Today the San Francisco Newspaper Company, which owns the Bay Guardian, announced it was suing the Chronicle, accusing it of below-cost competition. You can read the story, by Joe Eskenazi, below. –Ed.
The parent company of the San Francisco Examiner sued the Hearst Corporation Tuesday, accusing its San Francisco Chronicle of illegally targeting Examiner advertisers with secret, below-cost rates in an attempt to bleed the smaller paper.
The San Francisco Newspaper Company, which owns the Examiner, SF Weekly, and the San Francisco Bay Guardian, alleges that the Chronicle offered ad space to advertisers for a fraction of its cost on the condition that the advertisers not buy ads in the Examiner
“Hearst has demanded and obtained agreements from key advertising customers, which preclude those customers from purchasing any advertising space from the Examiner for a period of a year or more,” the suit said. “In many cases, these discounts were specifically conditioned on the advertiser agreeing to purchase advertising services exclusively from Hearst and requiring it to stop doing business with the Examiner. The suit calls for an injunction prohibiting the Chronicle from selling below-cost ads. The suit also requests financial damages “in an amount to be proven at trial.” Per the law, that dollar figure could then be tripled.
The California Unfair Practices Act limits a business’ ability to sell goods or advertising below cost. It also prohibits secretly offering varying rates to different customers for the same services, or doling out “loss leaders. A loss leader is a giveaway or deep discount on additional services used as an incentive to sweeten a separate deal. In one such instance, the suit says the Chronicle threw in $200,000 worth of free ad space in a deal with one advertiser.
The Examiner claims that Hearst engaged in all three of these activities, which are proscribed by the state’s Unfair Practices Act.

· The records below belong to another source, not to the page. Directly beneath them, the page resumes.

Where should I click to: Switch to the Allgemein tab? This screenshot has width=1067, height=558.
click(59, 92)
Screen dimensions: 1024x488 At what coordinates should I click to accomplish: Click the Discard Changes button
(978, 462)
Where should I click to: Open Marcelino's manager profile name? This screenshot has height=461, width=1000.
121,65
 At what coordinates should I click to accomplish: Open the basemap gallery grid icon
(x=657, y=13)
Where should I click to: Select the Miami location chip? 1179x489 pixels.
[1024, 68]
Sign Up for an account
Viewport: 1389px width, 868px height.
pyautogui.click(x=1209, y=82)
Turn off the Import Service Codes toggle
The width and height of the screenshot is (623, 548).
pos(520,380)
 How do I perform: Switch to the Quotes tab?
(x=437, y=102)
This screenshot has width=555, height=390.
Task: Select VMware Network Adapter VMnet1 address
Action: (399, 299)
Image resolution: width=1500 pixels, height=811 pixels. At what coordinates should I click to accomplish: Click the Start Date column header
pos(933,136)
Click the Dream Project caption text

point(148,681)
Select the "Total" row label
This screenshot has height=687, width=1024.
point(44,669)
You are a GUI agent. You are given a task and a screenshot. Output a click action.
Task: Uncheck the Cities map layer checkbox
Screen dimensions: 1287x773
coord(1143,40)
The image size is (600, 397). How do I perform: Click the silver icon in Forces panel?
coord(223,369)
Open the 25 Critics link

This is the same state law that SF Weekly’s former owner, New Times, was found to have violated in selling ads below cost with a purported intent to sink the then-independent Bay Guardian. The Guardian ultimately was awarded $15.6 million — though later accepted a much smaller, undisclosed settlement. Ironically, both the Weekly and Guardian were subsequently obtained by the San Francisco Newspaper Company.
The allegations against the Chronicle are reminiscent of those made against New Times: The larger company is accused of using profits from its other cash-generating properties to subsidize below-cost competition against the Examiner, which lacks similar resources. Some of the players are even the same: The Examiner’s lead counsel Ralph Alldredge helmed the Guardian’s successful case.
Greg Gilchrist, another Examiner attorney, claims the paper can produce material evidence proving the Chronicle not only targeted Examiner advertisers with deep discounts — as low as $1,000 “or even less” for full-page ads listed at between $59,000 and $92,000 on the Chronicle’s advertising rate card — but, on occasion, demanded exclusivity in return for secret and preferential rates.
“We believe they are backing up their below-cost pricing with exclusivity obligations — and that makes it very hard to compete,” Gilchrist said. Who’s getting a deal and who’s paying retail isn’t coincidental, the suit alleges. “We believe when discriminating and charging secretly low prices, they were particularly apt to do that when they were identifying past, current, or prospective Examiner advertisers,” Gilchrist said.
When advertisers purportedly informed Examiner executives that they’d received Chronicle offers too good to refuse — and they could no longer work with the Examiner — management at the papers started talking. Examiner President Todd Vogt met with the Chronicle’s Frank Vega, Mark Adkins, and Jeff Bergin. The suit claims that the Chronicle executives professed ignorance of the alleged scheme.
In mid-May, Adkins, the Chronicle’s former president, was transferred to Hearst’s paper in Beaumont, Texas. This move was characterized as a “promotion” by Vega, the paper’s publisher — who abruptly retired one week later. Bergin remains the paper’s vice president of advertising. All three are named as co-defendants in the case.